Solar System Solved?
Those who deal in models of the origin of the solar system sometimes have to entertain themselves to overcome grief. See if you can detect this attitude in the following Stupid Evolution Quote of the Week from Space.com:
“This has been a stumbling block for 30 years,” said Mordecai-Marc Mac Low, an astrophysicist at the American Museum of Natural History in New York City, of planet formation theories. “The reason is that boulders tend to fall into the star in a celestial blink of an eye. Some mechanism had to be found to prevent them from being dragged into a star.”
The solution: Together, many boulders can join to fight a cosmic headwind that otherwise would doom them.
Surely writer Dave Mosher did not mean to imply literally that boulders were conspiring to defend themselves from doom. But the problem is evident: without some sort of ad hoc speculation to insert into the models, astronomers know that small pieces of dust and rock don’t naturally form planets. They fall into the star in a very short time. Alan Boss, another modeler, agreed with this characterization: “Overall, the calculations present an encouraging approach to understanding how something happened that we know must have happened, at least for the terrestrial planets.” (The article continued by saying that the gas giants need another mechanism to form.)
For small dust grains and rocks in orbit, the game is over in just a few hundred times around the merry-go-round with the vacuum cleaner in the center making a large sucking sound.
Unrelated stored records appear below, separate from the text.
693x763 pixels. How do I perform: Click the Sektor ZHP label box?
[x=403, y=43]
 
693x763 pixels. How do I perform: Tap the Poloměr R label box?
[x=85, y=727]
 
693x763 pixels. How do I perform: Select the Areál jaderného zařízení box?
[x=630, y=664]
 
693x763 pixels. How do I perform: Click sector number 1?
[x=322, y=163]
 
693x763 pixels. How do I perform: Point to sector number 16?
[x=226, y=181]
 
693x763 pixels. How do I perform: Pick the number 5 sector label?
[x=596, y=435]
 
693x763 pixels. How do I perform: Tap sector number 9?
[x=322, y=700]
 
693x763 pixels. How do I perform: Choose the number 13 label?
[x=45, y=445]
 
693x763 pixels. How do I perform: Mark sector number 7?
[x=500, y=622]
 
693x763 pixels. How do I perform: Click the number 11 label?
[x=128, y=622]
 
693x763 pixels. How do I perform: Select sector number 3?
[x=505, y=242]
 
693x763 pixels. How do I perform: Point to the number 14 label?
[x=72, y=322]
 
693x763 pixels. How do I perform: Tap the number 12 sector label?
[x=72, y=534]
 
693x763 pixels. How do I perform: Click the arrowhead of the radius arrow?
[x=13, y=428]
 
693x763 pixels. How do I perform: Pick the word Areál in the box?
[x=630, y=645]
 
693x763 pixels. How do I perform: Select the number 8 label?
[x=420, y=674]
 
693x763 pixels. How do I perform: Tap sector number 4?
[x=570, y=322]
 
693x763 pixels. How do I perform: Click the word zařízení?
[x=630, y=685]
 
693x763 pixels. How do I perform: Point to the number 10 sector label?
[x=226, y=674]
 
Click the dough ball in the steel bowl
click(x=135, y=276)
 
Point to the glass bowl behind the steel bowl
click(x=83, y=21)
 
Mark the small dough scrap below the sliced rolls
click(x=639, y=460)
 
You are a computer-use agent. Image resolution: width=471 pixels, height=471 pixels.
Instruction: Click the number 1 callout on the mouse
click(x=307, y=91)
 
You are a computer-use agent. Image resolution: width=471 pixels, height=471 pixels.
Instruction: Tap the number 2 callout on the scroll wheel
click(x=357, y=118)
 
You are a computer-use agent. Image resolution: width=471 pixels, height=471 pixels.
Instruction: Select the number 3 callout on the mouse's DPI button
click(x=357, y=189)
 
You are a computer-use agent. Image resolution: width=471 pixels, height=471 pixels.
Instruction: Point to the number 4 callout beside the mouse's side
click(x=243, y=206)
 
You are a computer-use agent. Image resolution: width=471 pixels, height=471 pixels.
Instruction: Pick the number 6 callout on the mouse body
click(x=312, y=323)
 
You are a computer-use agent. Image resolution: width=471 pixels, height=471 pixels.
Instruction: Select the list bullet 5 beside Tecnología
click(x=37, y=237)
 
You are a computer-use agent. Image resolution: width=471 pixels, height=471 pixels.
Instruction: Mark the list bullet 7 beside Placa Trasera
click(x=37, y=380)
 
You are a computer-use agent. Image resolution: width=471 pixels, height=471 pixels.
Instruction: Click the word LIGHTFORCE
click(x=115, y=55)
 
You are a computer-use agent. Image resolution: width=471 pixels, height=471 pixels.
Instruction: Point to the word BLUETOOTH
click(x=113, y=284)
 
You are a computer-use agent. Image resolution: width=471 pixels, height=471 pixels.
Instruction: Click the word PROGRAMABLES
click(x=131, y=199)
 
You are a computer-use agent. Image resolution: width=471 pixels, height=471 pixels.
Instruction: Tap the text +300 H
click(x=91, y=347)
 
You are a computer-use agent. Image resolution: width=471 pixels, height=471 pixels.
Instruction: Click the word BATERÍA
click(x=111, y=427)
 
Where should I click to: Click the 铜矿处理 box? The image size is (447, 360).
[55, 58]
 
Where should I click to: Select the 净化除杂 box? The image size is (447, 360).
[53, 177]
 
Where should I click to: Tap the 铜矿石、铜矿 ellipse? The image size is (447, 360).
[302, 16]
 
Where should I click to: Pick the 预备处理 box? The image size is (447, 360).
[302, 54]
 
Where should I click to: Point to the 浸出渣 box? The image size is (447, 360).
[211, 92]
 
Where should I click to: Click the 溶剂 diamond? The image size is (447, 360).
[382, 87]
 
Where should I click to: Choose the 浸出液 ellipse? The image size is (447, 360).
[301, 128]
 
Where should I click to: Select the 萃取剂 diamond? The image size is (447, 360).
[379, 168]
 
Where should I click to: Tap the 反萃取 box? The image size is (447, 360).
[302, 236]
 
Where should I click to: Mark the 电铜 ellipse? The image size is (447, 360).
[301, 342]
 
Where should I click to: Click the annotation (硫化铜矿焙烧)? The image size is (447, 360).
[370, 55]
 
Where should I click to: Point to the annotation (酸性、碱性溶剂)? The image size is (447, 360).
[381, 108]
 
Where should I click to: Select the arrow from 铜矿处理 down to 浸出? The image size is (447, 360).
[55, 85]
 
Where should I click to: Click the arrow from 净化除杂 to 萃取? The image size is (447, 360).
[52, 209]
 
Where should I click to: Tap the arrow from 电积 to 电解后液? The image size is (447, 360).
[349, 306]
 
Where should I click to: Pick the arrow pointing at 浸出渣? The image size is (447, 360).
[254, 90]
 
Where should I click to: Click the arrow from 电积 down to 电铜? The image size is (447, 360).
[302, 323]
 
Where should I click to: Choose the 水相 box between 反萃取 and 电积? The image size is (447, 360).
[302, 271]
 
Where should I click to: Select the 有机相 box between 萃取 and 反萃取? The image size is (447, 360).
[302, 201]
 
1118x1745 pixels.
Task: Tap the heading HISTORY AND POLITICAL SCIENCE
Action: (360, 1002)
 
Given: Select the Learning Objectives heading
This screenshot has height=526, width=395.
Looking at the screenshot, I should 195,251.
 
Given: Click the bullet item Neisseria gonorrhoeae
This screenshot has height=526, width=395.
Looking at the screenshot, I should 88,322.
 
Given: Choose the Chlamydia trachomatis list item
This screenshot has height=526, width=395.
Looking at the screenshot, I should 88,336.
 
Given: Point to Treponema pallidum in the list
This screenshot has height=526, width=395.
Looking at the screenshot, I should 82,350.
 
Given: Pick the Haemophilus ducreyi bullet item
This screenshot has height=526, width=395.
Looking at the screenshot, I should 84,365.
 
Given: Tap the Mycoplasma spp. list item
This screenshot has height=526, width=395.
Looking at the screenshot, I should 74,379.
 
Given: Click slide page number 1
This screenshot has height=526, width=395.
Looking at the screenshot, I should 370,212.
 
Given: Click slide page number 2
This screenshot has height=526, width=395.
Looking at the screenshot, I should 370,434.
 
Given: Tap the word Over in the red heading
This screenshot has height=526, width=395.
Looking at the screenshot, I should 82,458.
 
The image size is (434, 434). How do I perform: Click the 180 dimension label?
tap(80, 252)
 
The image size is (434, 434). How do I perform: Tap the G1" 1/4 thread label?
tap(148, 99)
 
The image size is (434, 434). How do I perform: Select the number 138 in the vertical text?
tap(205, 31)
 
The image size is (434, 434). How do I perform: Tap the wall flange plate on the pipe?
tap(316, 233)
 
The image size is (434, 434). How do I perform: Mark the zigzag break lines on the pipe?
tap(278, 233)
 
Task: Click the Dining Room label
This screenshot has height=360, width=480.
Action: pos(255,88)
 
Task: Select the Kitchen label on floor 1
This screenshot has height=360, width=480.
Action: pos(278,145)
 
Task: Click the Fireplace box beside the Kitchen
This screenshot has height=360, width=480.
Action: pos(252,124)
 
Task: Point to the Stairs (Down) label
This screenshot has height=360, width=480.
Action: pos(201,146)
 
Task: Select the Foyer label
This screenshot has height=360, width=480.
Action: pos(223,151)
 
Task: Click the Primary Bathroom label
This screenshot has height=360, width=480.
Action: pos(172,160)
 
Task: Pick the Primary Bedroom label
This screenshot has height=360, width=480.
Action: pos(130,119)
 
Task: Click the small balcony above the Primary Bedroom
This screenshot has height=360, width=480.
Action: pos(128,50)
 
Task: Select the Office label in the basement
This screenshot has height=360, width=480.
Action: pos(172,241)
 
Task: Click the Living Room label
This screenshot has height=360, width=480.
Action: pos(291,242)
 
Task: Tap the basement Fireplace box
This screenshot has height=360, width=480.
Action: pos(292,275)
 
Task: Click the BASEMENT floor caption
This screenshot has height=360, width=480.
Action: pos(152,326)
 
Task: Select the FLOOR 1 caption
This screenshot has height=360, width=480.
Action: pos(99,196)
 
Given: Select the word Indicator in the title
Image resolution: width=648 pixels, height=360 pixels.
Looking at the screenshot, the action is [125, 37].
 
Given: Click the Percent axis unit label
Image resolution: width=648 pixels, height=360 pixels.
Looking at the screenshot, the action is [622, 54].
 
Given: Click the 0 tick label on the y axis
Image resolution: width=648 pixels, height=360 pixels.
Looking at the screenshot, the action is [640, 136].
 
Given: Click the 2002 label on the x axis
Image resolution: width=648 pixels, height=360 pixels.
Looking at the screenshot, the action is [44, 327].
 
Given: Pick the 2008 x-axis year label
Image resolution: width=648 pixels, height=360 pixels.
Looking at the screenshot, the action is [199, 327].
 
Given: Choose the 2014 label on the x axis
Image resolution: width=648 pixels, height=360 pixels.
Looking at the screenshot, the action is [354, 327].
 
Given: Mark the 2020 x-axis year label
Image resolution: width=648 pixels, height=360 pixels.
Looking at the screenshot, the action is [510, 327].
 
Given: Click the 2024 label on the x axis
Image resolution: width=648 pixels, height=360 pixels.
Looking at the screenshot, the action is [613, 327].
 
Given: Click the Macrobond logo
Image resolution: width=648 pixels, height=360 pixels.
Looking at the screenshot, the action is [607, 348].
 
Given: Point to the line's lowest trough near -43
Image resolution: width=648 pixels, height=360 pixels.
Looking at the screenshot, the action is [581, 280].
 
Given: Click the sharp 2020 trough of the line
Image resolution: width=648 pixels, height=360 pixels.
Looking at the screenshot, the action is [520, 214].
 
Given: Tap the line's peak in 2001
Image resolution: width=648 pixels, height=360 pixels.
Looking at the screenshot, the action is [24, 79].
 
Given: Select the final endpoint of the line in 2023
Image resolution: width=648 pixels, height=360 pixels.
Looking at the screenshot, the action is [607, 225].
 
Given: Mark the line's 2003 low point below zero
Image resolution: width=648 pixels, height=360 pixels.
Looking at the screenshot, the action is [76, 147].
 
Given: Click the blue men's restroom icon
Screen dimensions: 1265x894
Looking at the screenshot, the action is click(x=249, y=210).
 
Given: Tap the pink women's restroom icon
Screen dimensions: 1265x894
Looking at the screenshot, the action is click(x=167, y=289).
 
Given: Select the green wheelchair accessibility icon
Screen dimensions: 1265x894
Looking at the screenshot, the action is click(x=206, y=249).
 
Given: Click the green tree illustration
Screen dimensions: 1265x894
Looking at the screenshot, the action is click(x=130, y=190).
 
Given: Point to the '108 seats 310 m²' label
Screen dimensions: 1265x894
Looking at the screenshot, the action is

Mac Low said his explanation was like a group of semi trucks on a highway creating “a friendly pocket of air behind it that other semis can travel in without using up as much fuel.” Still, he has to have the small rocks combine into planetesimals large enough to attract more material by gravity. The new model is far from a complete theory. At this point, it is a little more than a chuckle during the usual grief session.
This is a real-life demonstration of the Harris cartoon that shows a scientist doing a derivation with complex equations on the blackboard, with one intriguing step inserted, “Then a miracle occurs.” Titling this story “Planet Formation Mystery Solved” yields an even bigger chuckle.